Aim of the exercise: Copy the records from their first line through the line that contains "at that location.", replacing "screenshot" with "screen capture" and leaving everything else unchanged. Omit the pictures.

[Records from a collection]

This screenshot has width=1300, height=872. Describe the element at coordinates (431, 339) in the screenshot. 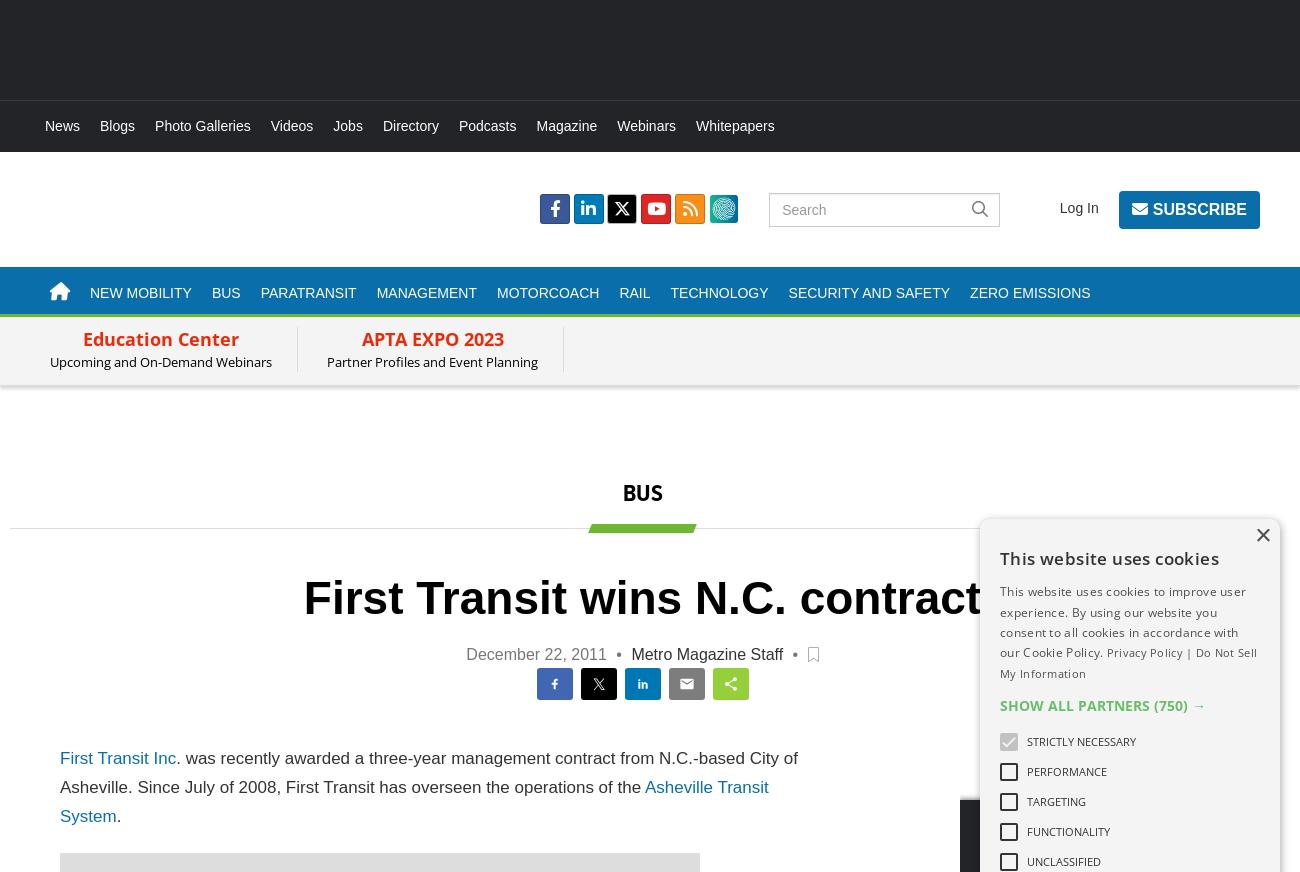

I see `'APTA EXPO 2023'` at that location.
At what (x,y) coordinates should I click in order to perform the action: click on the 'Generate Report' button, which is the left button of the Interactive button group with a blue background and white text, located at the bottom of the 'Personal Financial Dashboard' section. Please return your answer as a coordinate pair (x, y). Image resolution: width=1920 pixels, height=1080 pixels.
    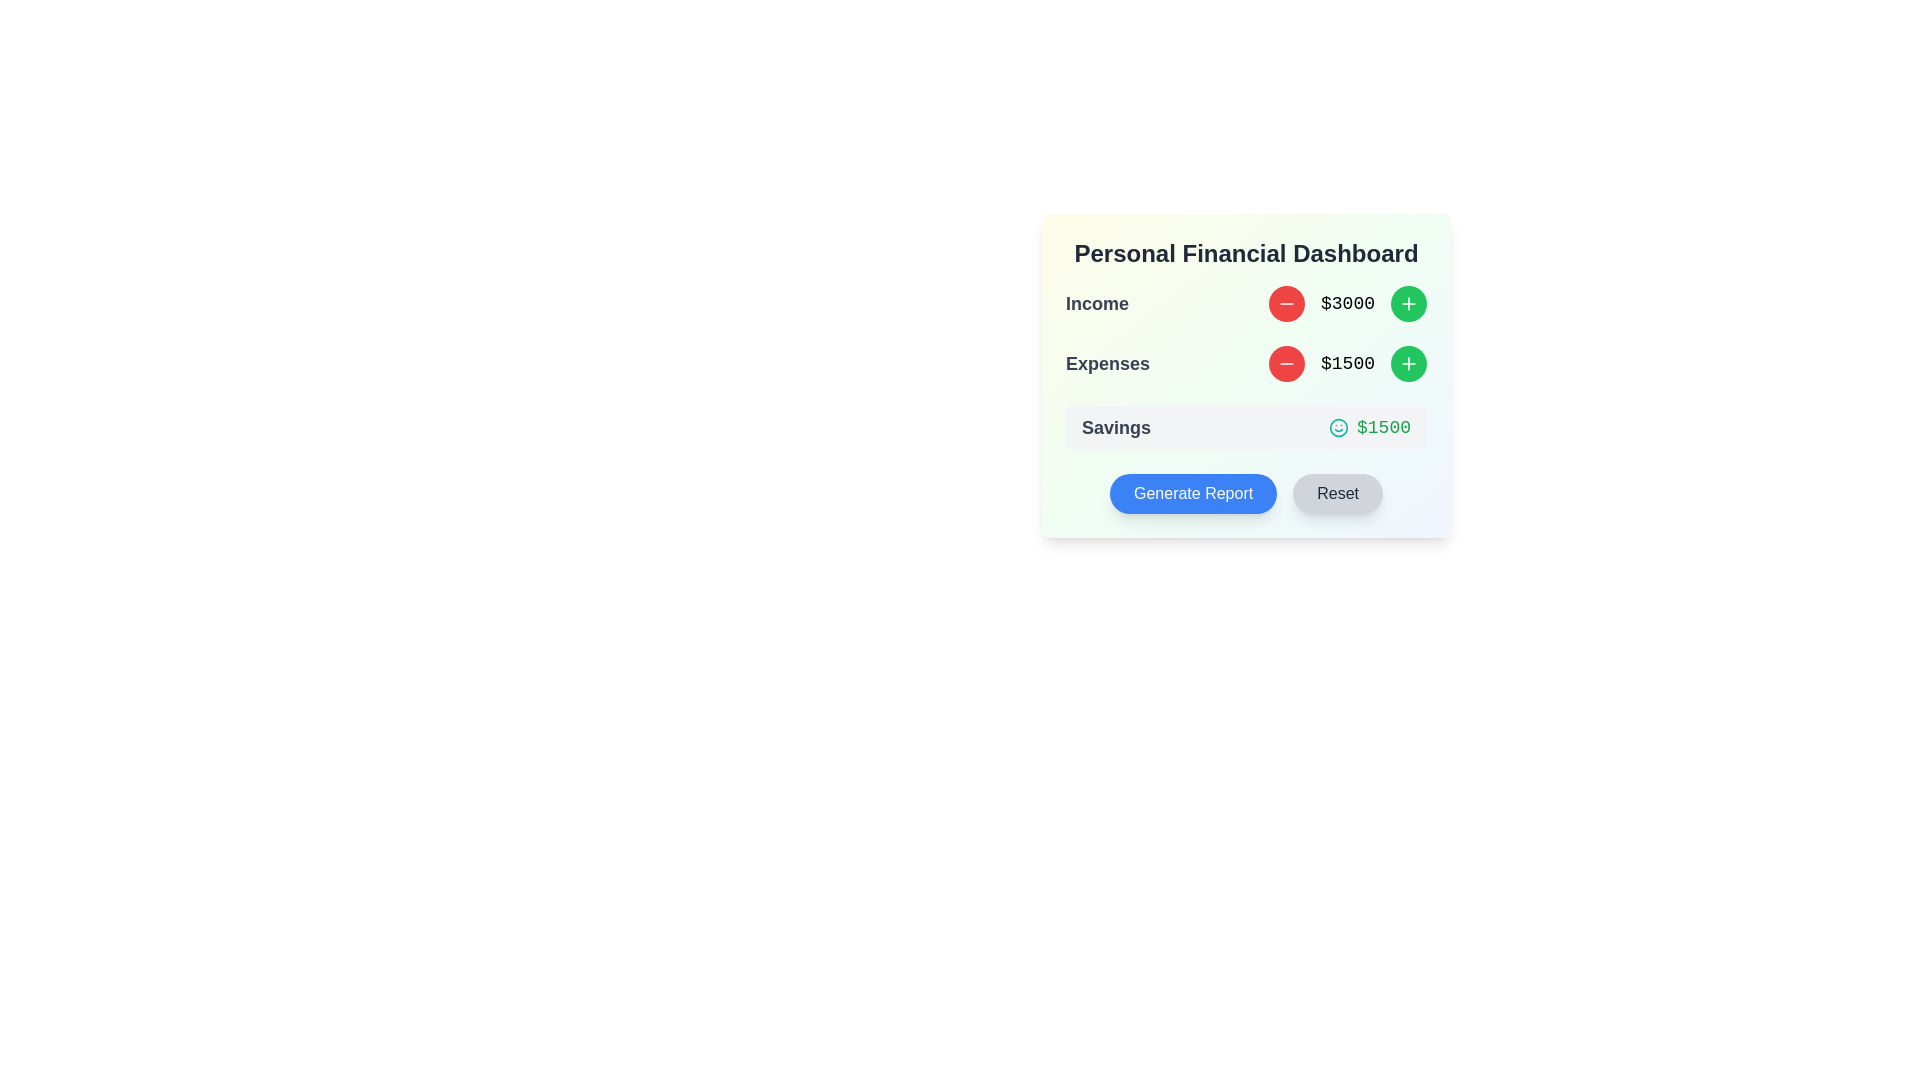
    Looking at the image, I should click on (1245, 493).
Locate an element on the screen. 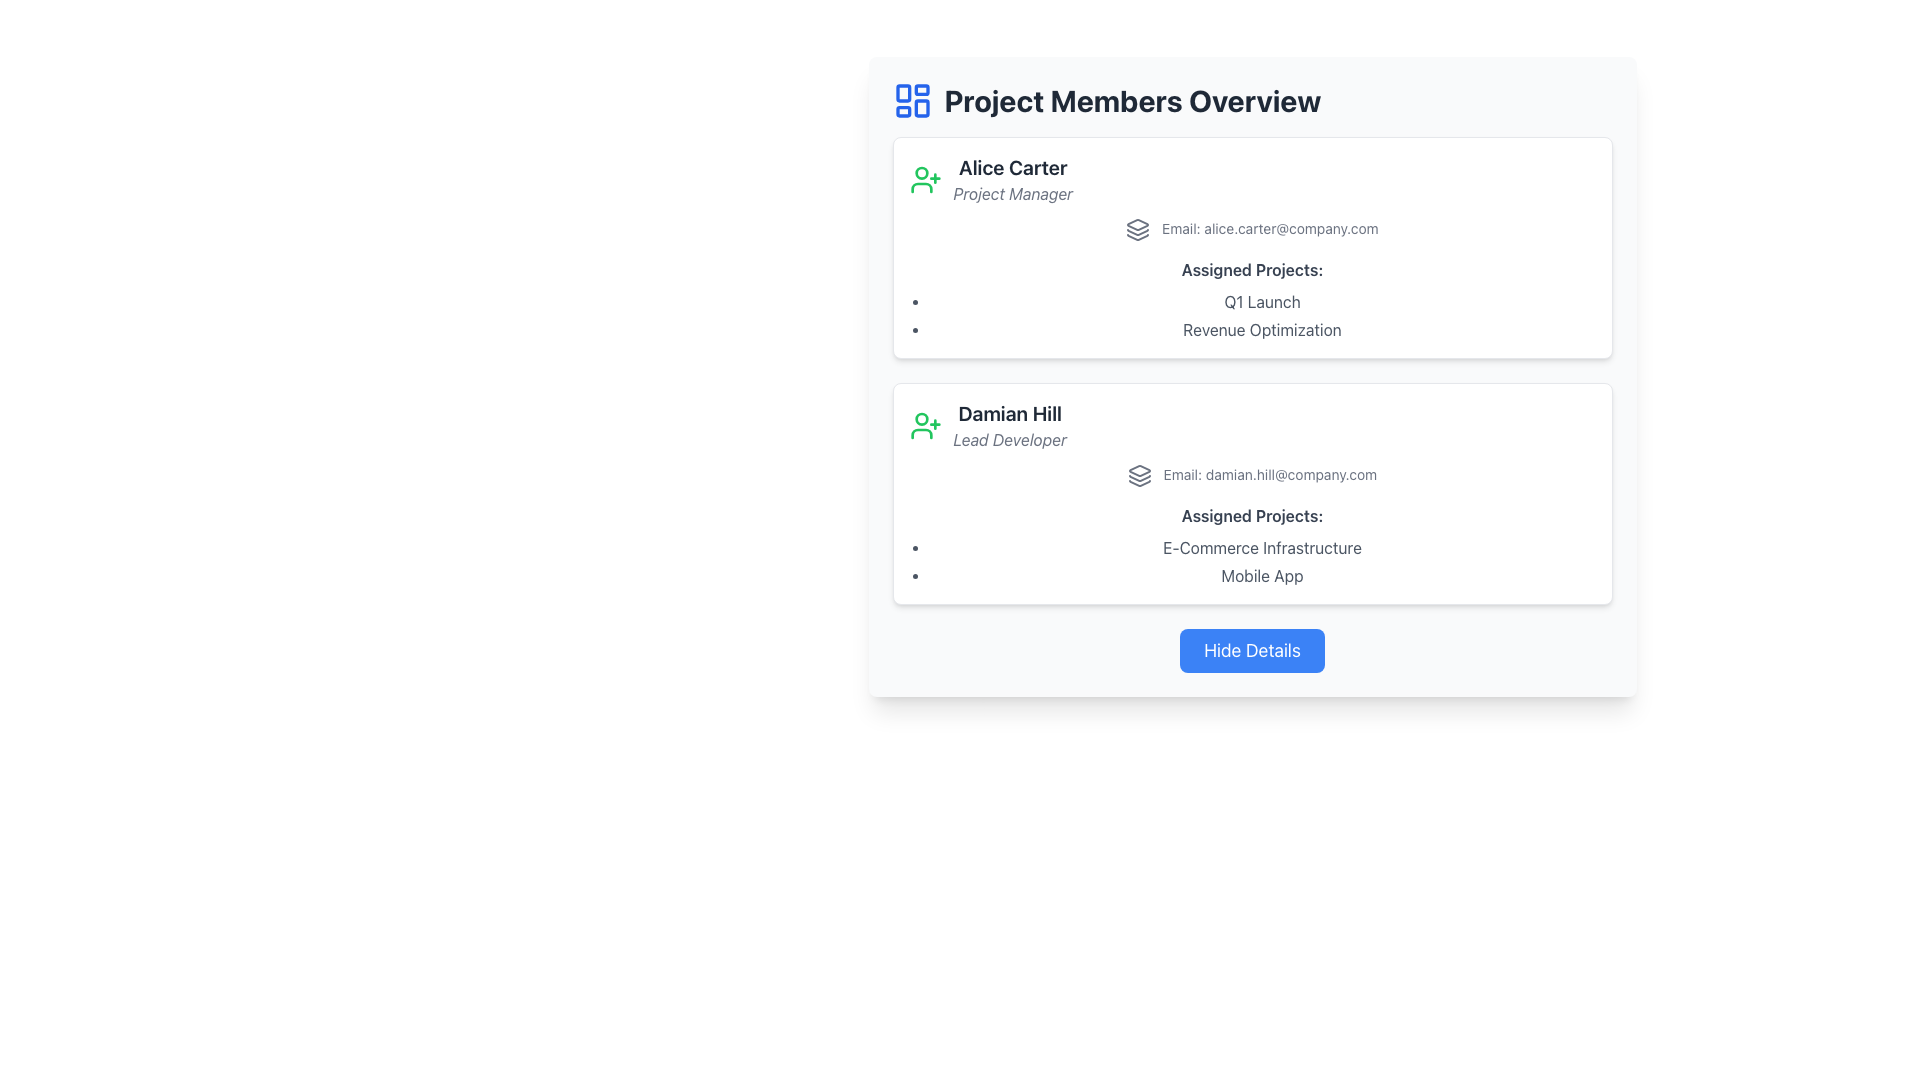  italicized gray text 'Lead Developer' located below the bold name 'Damian Hill' in the card layout is located at coordinates (1010, 438).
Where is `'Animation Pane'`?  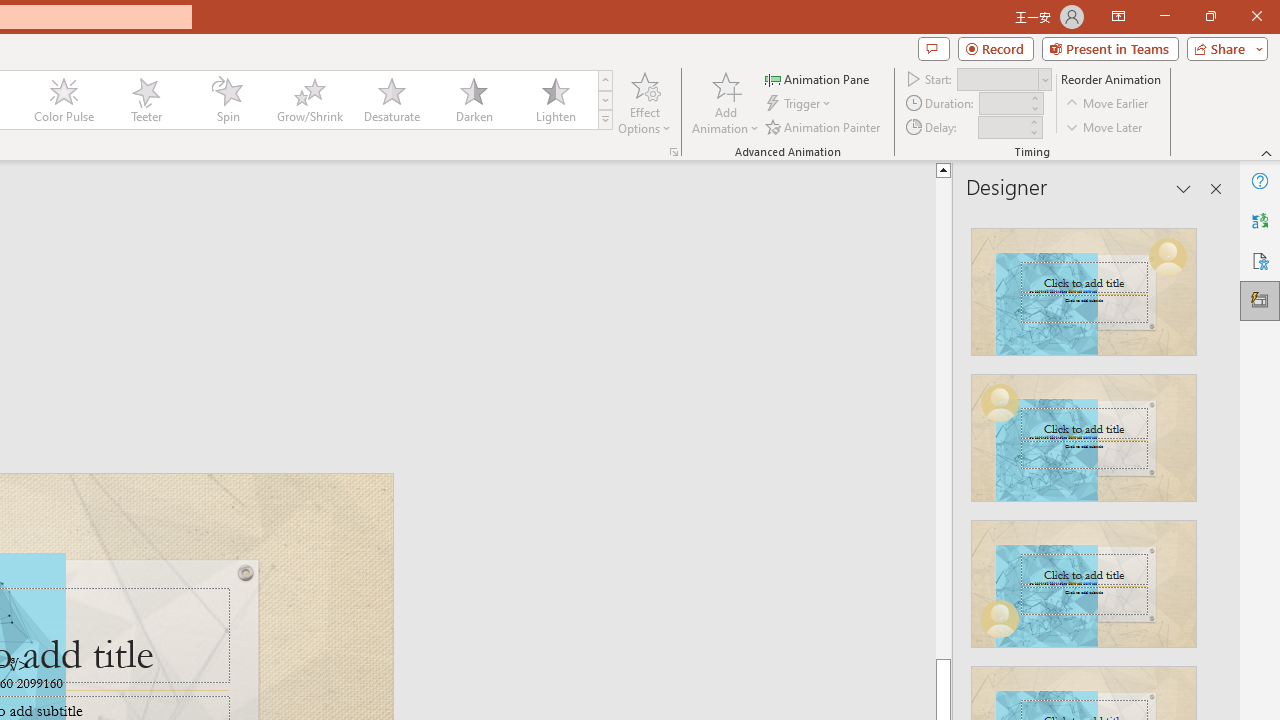 'Animation Pane' is located at coordinates (818, 78).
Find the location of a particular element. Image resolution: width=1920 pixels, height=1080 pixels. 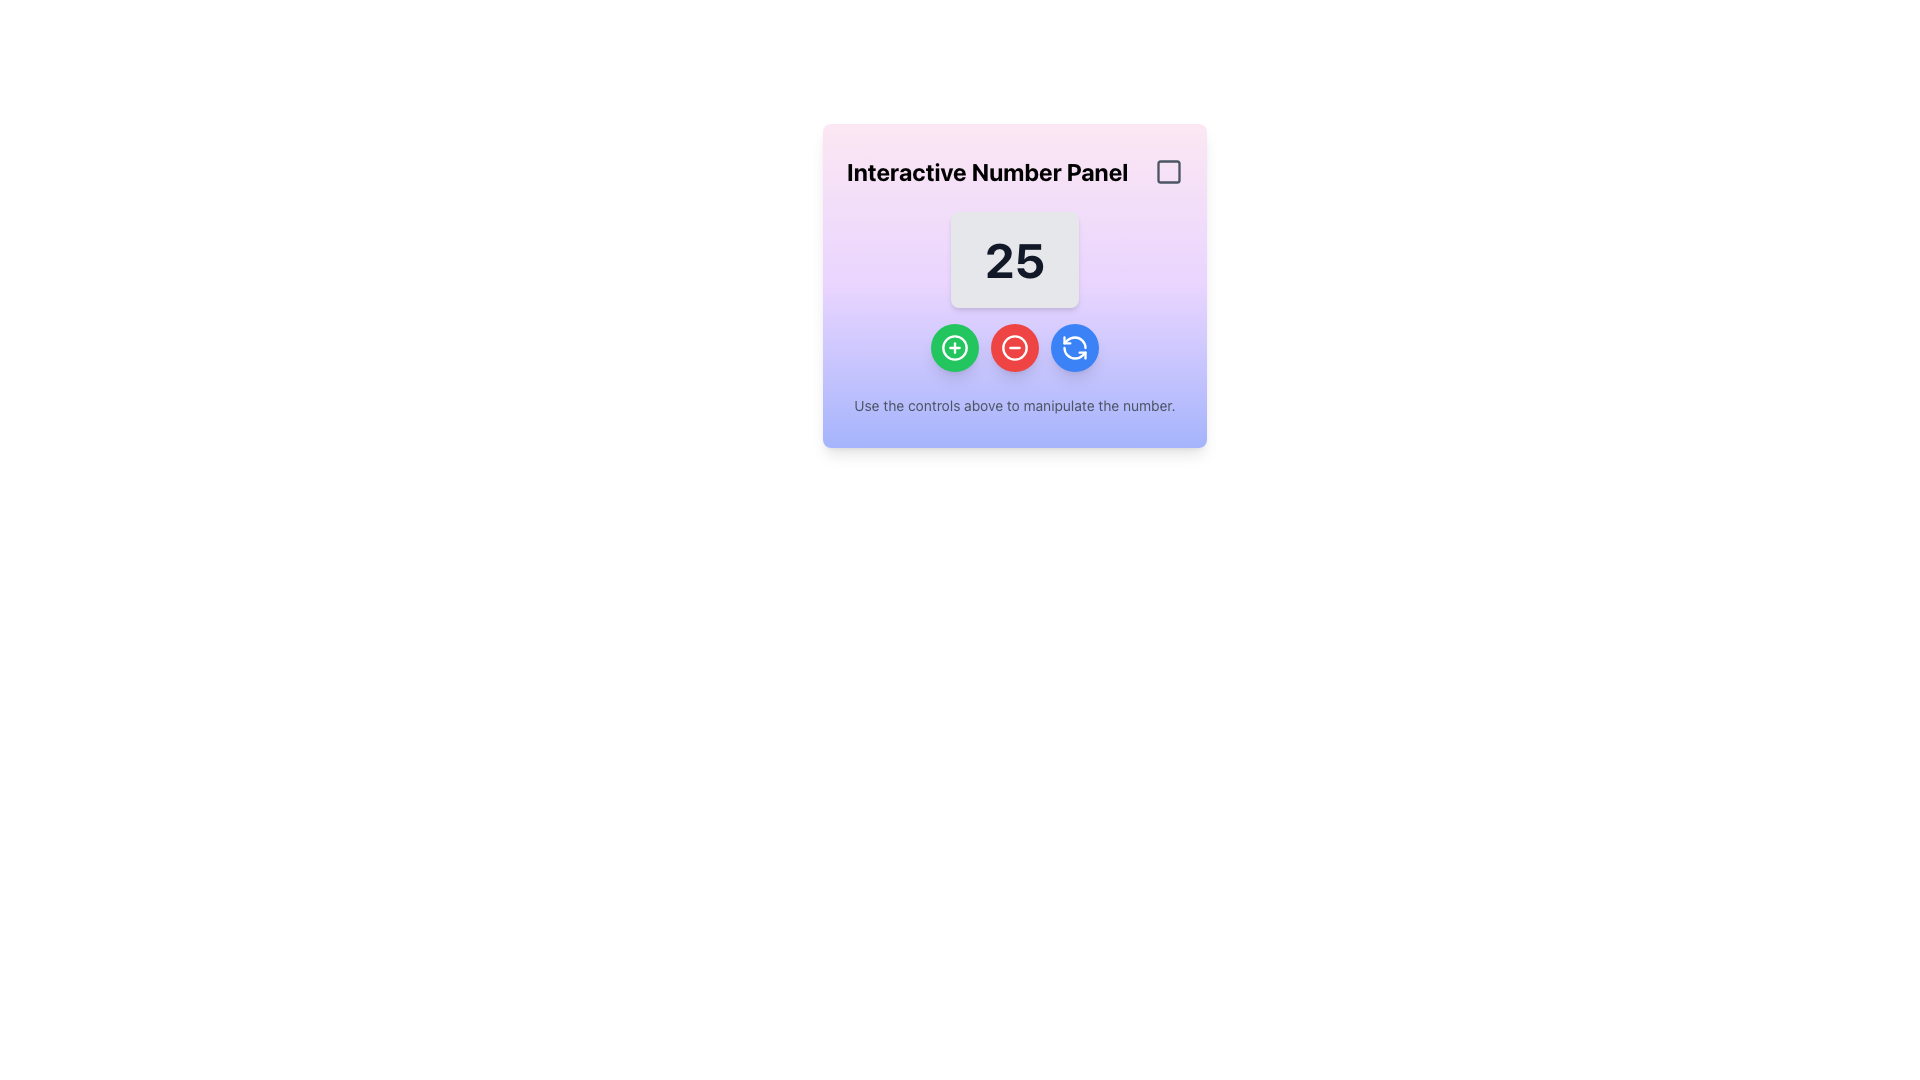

Solution to this task:
This screen capture has width=1300, height=872. Describe the element at coordinates (431, 339) in the screen capture. 

I see `'APTA EXPO 2023'` at that location.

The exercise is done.